Mis sábados con Roberto

Por Manuel Rodríguez

Una vez veníamos de conocer la nueva máquina perforadora de pozos en San Vicente, Baja California, cansados y hambrientos después de casi 9 horas de recorrido y nos detuvimos a comer, ya tarde, en el restaurante Ophelia’s en el poblado del Sauzal, Ensenada. Ahí platicamos, como platican dos amigos. Exhaustos analizábamos a detalle el modo de preparación de las tostaditas de atún, recuerdo que pedí un café cargado.

Una plática fue llevando a la otra, de un momento a otro Roberto tenía sus ojos rojos cubiertos de agua, pero las lágrimas no caían. Había algo sobre su salud que le preocupaba. No quise preguntar mucho, su rostro lo decía todo. Roberto era de esos que arremetía recio cuando la vida misma trataba de pausarlo. Nos llevábamos 34 años de diferencia de edad, pero trataba de aprenderle todo, cuando estaba con él escuchaba más de lo que hablaba.

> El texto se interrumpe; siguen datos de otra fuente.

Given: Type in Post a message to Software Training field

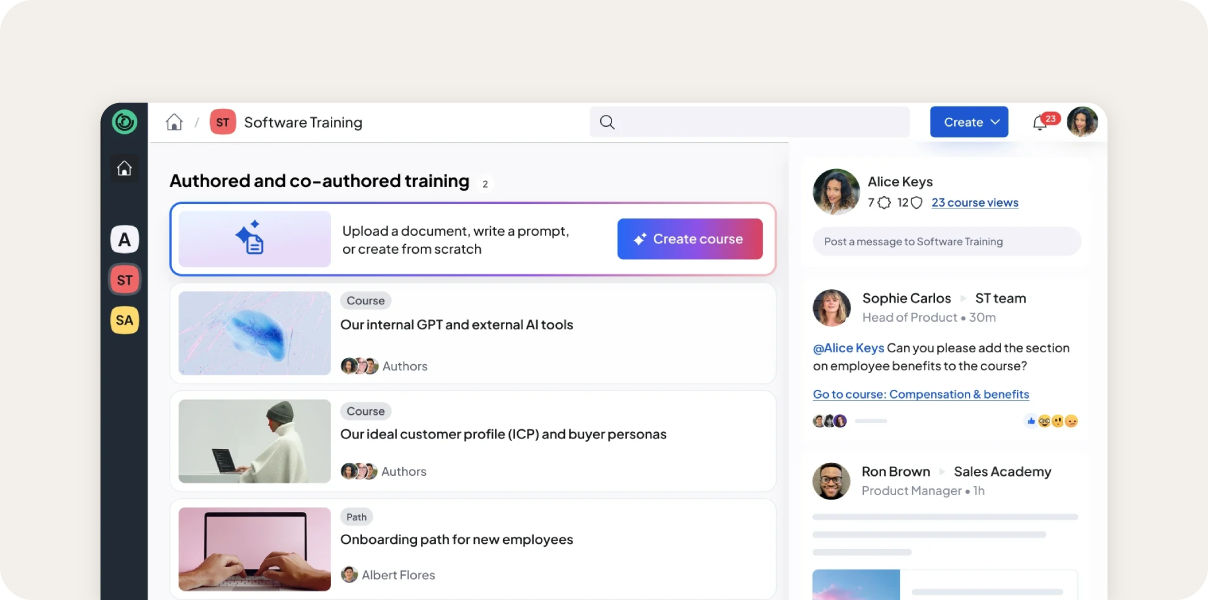Looking at the screenshot, I should click(x=946, y=241).
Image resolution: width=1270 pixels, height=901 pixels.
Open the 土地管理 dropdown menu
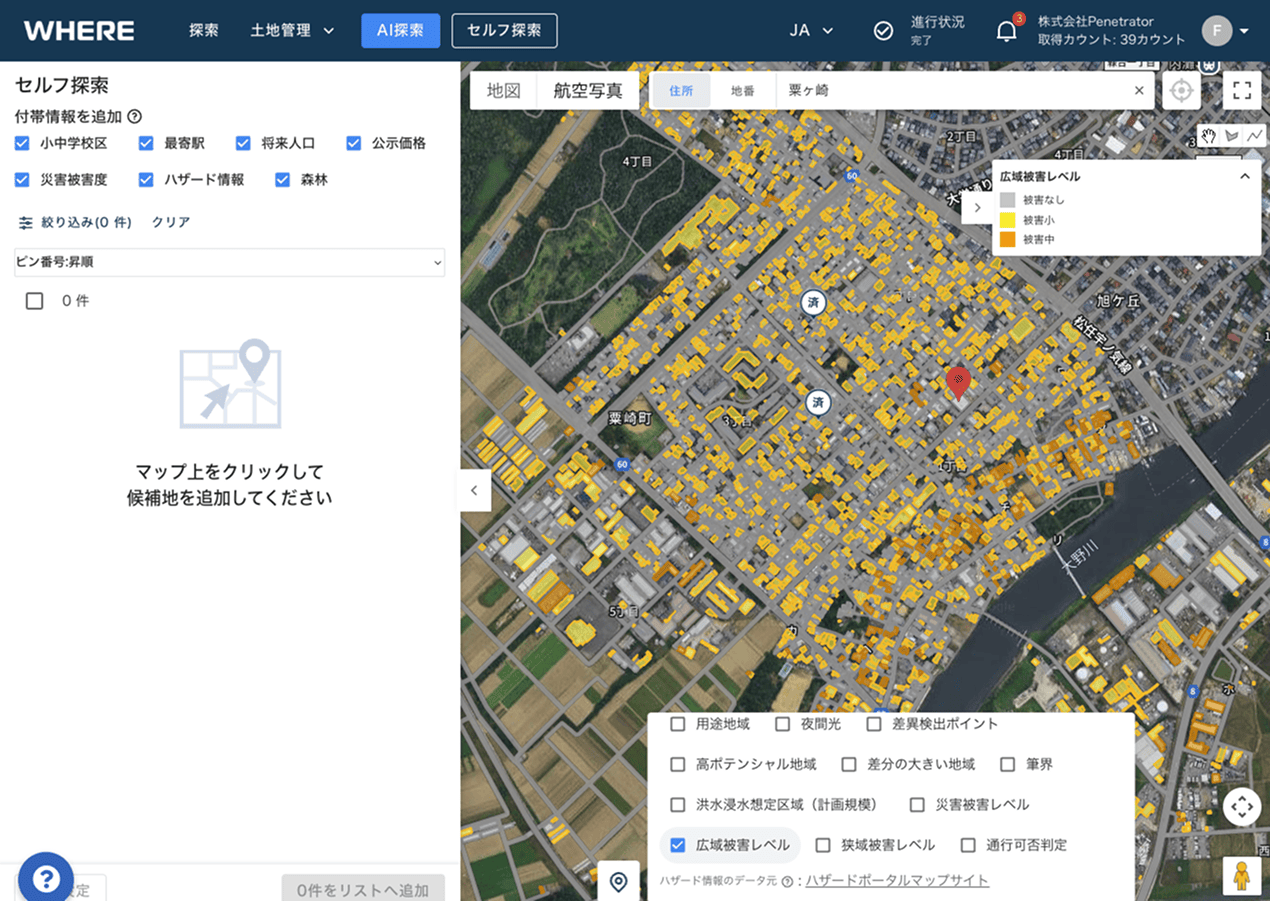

Como arquitecto era un excelente publirrelacionista, la capacidad de hacer amigos de éste extraordinario anfitrión, no dejaba de sorprenderme. Me consta que lo une una estrecha y profunda amistad con el columnista Sergio Sarmiento, con quién alguna vez me presentó cuando pasábamos por su casa de Punta Piedra. También disfrutaba pasar a mostrarme el galardón Oscar de Dino de Laurentis que se asomaba por la ventana de la casa del afamado director hollywoodense, cuyo terreno también vendió él.

En los múltiples viajes, lo acompañe a dinamitar cerros, a perforar pozos, a triturar piedras, a sembrar sarmientos, a plantar palmeras, a probar vinos, a abrir astilleros, a caminar por cerros, a sacar polen de la colmena y a sentarnos a platicar en torno a las brasas con langosta de Cedros.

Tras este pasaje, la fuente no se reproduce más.